◆ SOURCE DOCUMENT:
__________
The fall in demand from the petroleum industry since the end of 2013 combined with many years of weak global demand trends continue to impact on the Norwegian economy. The economic downturn has now lasted two and a half years. GDP growth for mainland Norway has picked up somewhat through 2016, following near-zero growth throughout 2015, and we expect growth to increase further going forward. According to the Labour Force Survey (LFS), the unemployment rate rose by 1.7 percentage points from before the economic downturn to peak last summer at 4.9 per cent. In recent months, unemployment has gone down, but according to the LFS this has mainly been because the labour supply was reduced. Employment is set to rise slightly more than the labour force, and we therefore expect a very modest fall in unemployment going forward.

Active counter-cyclical policy

An expansionary fiscal policy and reduced interest rates have been implemented in response to the economic downturn. The fall in oil prices and lower interest rates contributed to the krone depreciating to a historically weak level. This has stimulated profitability in internationally-exposed industries, and Norwegian exports are higher and imports lower than they would otherwise have been. Lower interest rates are also helping to increase household incomes and to stimulate consumption, investment and house prices. High growth in public consumption and investment directly contribute to employment and thereby to household incomes, in addition to boosting demand aimed at the private sector. Tax cuts have also stimulated household consumption somewhat.
__________
◆ STORED RECORDS:
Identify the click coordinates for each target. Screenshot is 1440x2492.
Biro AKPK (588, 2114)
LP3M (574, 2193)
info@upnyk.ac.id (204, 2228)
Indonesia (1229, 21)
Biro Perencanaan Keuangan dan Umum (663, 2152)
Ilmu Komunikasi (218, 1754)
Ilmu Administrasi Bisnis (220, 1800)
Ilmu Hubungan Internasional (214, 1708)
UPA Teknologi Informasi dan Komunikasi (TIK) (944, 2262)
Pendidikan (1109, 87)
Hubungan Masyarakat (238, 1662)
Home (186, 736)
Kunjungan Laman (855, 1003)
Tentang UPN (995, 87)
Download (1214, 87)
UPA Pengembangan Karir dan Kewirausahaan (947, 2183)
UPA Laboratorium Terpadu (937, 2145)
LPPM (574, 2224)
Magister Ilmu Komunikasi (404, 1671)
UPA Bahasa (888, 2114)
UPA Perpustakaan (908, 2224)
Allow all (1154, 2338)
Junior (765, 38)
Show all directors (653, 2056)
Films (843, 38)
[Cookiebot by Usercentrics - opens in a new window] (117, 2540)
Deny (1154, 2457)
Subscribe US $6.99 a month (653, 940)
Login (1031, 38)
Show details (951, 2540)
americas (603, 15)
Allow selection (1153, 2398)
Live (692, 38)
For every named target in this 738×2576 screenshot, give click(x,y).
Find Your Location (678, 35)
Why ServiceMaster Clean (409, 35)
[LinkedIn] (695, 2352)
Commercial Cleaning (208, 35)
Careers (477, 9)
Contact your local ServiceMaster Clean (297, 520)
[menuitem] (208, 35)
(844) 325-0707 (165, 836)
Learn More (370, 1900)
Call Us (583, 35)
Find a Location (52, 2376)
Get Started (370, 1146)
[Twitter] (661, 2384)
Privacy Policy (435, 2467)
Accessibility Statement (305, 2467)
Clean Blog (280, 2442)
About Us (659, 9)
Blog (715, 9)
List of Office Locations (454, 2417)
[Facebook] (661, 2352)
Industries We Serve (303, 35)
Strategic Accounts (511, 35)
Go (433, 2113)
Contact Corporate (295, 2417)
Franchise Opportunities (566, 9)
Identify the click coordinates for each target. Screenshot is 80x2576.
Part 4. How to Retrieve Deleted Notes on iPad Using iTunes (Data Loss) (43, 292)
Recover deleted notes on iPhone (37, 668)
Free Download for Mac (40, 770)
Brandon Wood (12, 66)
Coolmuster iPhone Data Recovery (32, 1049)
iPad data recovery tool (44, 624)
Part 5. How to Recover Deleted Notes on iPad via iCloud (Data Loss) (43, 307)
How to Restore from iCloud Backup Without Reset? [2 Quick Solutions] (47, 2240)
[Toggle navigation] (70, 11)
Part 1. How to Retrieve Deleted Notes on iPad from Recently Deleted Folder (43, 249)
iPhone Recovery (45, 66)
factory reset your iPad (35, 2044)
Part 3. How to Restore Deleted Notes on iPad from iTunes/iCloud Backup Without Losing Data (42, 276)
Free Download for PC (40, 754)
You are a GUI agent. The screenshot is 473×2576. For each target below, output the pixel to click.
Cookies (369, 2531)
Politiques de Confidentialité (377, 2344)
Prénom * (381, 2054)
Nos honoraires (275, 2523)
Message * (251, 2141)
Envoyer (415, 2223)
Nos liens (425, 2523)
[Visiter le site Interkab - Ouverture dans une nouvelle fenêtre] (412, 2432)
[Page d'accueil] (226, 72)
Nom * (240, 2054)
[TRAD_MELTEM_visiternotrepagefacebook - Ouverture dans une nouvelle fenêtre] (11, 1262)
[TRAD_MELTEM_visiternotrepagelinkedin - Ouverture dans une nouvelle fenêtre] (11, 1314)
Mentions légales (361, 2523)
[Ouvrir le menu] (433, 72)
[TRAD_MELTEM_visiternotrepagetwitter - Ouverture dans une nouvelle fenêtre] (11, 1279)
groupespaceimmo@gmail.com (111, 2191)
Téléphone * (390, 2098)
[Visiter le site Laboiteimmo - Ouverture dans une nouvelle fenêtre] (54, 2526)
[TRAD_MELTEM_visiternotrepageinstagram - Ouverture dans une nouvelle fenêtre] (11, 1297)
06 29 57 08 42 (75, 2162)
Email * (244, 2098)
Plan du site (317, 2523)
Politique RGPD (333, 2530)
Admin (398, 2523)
__________
◆ TASK INSTRUCTIONS:
(A) In the passage on Norway's economy, what was the highest unemployment rate reached last summer, according to the Labour Force Survey?
(B) Carry on the passage on Norway's economy from its final sentence.
The entries come from a different source than the passage on Norway's economy.

◆ RESPONSES BY TASK:
(A) 4.9 percent.

(B)
Improvement in Norwegian export markets

We believe that Norway’s trading partners are now nearing a cyclical bottom and that global demand is picking up slightly. Substantial private and public debt in many countries will mean a very moderate upturn.

Donald Trump’s victory in the US presidential election has, however, created greater uncertainty about future developments. A more protectionist US policy will entail negative impetus to the global economy and could lead to international trade conflicts. However, we have assumed that this will not happen. We believe the more likely scenario is that the global development will be weaker than expected rather than the upturn being much stronger.

Shift towards increase in exports

Despite the sharp improvement in cost competitiveness, the development in Norwegian exports was very weak throughout 2016, according to preliminary figures from the quarterly national accounts (QNA). As an annual average, traditional exports fell by more than 8 per cent last year. The decline was on a broad basis, but particularly in the markets for oil-related products. However, there is some uncertainty associated with these figures, and some temporary factors have been in play. We do not believe that this trend is a strong indicator of the underlying export trends. Increased growth in Norwegian export markets, together with lag effects of improved competitiveness based on the depreciation of the krone, are therefore expected to push exports up going forward.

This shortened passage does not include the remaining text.